═══ EXTRACTED TEXT ═══

# Harvester vs. Feller Buncher?



## PB (May 24, 2009)

I was wondering if you could tell me the difference between a harvester and a feller buncher? Looks like they serve the same purpose, but are called by different names.


----------



## Cletuspsc (May 24, 2009)

Yea i guess it depends on where you live. . . .around here they pretty much mean the same thing. .. . but i have heard some people refer to CTL (cut to length) systems as harvesters. . . .but also as processors.

-steve


----------



## PB (May 24, 2009)

Thanks. I was wondering about it since the Northeast Logging show. They look like they are built differently. Tigercat and other companies list harvester separate from the feller bunchers.


----------



## Gologit (May 25, 2009)

*Hey Spud Man*

It's mostly semantics. I'm sure there are totally accurate names for each piece of equipment but, around here at least, they're interchangeable.
Hotsaw, fellerbuncher, harvester...even if the machine is different everybody knows what they mean.

LOL...One outfit calls every mechanical cutter they have a Timbco...they haven't run Timbcos in six years but the name still sticks.


----------



## RPM (May 25, 2009)

We differentiate between the two around here. 

Fellerbuncher around here is a hotsaw and is production, felling machine - lay the wood down in bunches for a grapple skidder. 

Some contractors are using smaller machines with a harvestor / processor head combo so that they can do both - fall and process (CTL) at the stump and then use a forwarder to take the wood out. Typically, these are be being used for selection cuts, and so more so now - fuel modification projects. Basically, somewhere you are not clear cutting, have some sort of retention prescription and have tip toe around without damaging your residual stems.


----------



## mercer_me (May 25, 2009)

═══ DATA SHOWN ═══

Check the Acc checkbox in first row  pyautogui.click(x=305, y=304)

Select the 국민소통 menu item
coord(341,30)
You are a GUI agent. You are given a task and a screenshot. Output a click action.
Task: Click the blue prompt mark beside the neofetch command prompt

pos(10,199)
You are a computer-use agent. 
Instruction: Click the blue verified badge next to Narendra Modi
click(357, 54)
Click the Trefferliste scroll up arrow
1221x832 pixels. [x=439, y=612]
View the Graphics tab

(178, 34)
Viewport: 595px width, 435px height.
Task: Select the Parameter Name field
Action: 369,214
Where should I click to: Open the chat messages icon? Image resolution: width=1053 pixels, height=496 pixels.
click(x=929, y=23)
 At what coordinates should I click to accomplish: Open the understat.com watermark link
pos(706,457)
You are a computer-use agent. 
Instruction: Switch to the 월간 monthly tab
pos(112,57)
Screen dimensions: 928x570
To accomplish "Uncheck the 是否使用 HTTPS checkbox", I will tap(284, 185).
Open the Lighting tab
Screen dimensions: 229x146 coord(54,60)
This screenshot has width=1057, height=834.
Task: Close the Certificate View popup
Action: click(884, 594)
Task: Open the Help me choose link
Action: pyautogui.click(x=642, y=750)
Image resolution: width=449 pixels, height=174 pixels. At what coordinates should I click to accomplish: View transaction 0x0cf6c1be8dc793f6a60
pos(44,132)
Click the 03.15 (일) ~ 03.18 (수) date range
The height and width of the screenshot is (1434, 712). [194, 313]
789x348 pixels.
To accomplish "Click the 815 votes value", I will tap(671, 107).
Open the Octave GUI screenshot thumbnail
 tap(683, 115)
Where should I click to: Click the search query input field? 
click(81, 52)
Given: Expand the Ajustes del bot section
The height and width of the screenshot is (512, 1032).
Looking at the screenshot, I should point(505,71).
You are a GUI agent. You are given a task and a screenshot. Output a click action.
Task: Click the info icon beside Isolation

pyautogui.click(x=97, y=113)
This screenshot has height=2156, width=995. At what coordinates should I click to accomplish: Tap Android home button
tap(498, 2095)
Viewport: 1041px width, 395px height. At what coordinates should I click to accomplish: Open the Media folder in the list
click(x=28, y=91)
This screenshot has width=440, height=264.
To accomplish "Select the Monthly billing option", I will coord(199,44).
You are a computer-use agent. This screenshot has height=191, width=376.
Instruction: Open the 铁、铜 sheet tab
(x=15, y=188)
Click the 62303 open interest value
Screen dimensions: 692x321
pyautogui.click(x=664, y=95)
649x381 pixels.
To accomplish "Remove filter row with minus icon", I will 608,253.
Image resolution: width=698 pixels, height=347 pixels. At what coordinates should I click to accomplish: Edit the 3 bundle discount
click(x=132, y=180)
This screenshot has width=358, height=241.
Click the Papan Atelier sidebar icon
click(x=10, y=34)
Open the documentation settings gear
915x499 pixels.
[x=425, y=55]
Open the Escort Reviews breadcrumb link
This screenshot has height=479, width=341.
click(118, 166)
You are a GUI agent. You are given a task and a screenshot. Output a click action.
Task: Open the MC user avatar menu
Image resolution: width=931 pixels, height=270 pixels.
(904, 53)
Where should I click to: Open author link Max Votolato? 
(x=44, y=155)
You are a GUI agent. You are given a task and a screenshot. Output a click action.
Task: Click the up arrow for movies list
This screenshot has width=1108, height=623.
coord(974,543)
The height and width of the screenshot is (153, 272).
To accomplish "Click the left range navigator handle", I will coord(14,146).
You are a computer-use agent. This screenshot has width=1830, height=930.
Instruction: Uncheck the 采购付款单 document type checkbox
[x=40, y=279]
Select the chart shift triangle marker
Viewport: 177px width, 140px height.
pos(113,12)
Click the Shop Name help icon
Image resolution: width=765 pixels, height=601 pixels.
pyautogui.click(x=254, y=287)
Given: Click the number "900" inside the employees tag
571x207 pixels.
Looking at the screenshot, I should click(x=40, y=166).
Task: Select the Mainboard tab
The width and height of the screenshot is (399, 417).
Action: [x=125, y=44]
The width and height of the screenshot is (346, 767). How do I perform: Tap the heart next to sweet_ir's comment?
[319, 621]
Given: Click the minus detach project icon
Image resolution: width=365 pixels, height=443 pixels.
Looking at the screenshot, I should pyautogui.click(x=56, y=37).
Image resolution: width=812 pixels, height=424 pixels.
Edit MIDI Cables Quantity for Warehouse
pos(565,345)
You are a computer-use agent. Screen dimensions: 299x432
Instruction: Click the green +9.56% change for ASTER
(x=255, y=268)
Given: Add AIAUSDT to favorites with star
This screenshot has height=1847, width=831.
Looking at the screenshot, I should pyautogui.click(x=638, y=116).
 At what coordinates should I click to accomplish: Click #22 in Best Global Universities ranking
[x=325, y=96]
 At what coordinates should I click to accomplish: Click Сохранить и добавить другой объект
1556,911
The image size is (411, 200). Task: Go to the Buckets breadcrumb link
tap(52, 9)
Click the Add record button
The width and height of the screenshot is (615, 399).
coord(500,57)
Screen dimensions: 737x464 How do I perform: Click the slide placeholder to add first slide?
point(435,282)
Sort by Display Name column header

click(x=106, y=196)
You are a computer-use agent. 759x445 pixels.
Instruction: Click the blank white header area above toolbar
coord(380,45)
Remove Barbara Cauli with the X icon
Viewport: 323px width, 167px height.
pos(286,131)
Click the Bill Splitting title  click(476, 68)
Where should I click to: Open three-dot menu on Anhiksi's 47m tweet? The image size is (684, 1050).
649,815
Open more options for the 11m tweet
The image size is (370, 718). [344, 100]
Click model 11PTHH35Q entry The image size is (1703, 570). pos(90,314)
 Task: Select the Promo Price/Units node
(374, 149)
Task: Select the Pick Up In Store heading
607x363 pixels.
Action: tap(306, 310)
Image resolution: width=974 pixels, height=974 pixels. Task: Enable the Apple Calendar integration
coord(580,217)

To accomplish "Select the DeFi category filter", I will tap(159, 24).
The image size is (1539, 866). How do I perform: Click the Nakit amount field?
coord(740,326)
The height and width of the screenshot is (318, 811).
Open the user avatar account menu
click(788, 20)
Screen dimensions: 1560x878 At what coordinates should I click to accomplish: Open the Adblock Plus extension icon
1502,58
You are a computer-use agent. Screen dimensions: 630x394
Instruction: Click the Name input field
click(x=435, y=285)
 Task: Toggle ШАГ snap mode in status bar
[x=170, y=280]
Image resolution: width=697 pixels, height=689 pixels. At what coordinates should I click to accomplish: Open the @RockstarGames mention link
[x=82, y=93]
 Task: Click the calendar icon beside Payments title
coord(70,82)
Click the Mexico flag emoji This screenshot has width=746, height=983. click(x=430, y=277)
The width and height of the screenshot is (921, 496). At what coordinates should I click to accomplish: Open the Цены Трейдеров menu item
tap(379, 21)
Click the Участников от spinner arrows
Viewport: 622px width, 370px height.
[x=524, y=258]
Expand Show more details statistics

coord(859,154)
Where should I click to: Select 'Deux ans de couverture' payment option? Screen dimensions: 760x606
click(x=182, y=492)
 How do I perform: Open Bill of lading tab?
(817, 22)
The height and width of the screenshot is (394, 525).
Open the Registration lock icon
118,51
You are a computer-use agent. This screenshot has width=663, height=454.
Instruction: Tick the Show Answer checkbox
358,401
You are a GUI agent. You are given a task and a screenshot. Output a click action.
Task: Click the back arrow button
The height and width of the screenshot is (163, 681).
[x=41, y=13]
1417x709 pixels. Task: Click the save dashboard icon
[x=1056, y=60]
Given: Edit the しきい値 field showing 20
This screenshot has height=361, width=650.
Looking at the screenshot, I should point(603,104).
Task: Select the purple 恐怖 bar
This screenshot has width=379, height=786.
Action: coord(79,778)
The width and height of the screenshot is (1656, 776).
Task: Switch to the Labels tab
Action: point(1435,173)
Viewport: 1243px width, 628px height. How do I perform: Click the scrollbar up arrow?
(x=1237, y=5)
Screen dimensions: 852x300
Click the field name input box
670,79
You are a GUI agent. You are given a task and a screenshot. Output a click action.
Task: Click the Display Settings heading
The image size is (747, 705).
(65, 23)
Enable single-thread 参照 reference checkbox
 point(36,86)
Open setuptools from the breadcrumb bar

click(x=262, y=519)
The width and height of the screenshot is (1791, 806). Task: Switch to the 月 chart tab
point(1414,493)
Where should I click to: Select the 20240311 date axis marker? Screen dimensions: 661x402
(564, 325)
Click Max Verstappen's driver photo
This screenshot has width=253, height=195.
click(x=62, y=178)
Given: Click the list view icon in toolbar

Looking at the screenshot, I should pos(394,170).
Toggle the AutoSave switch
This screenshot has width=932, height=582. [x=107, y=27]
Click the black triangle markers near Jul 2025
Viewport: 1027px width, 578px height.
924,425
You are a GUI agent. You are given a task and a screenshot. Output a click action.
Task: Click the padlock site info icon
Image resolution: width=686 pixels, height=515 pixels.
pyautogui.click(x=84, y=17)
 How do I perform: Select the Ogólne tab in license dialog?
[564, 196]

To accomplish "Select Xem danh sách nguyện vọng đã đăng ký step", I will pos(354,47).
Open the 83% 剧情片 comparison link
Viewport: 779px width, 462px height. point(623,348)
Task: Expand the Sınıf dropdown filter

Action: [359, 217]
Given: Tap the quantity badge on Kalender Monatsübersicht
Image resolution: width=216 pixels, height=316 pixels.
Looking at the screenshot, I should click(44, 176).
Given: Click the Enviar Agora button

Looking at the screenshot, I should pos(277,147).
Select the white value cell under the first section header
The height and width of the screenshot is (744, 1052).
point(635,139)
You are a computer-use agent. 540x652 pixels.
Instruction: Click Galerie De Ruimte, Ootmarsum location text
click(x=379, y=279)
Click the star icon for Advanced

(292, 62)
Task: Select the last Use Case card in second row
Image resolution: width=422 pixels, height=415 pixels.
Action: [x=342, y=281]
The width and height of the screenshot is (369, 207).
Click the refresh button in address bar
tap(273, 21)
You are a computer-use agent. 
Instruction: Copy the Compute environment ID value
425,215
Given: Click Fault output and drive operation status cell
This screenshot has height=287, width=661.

═══

WHAT IS NEEDED:
In the forum thread about harvesters and feller bunchers, change "grapple skidder" to "cable skidder" and write out the part that opens with the words containing "Fellerbuncher around here" and closes with "mercer_me (May 25, 2009)". The records are not needed for anything here.

REPLY TO THE EXERCISE:
Fellerbuncher around here is a hotsaw and is production, felling machine - lay the wood down in bunches for a cable skidder. 

Some contractors are using smaller machines with a harvestor / processor head combo so that they can do both - fall and process (CTL) at the stump and then use a forwarder to take the wood out. Typically, these are be being used for selection cuts, and so more so now - fuel modification projects. Basically, somewhere you are not clear cutting, have some sort of retention prescription and have tip toe around without damaging your residual stems.


----------



## mercer_me (May 25, 2009)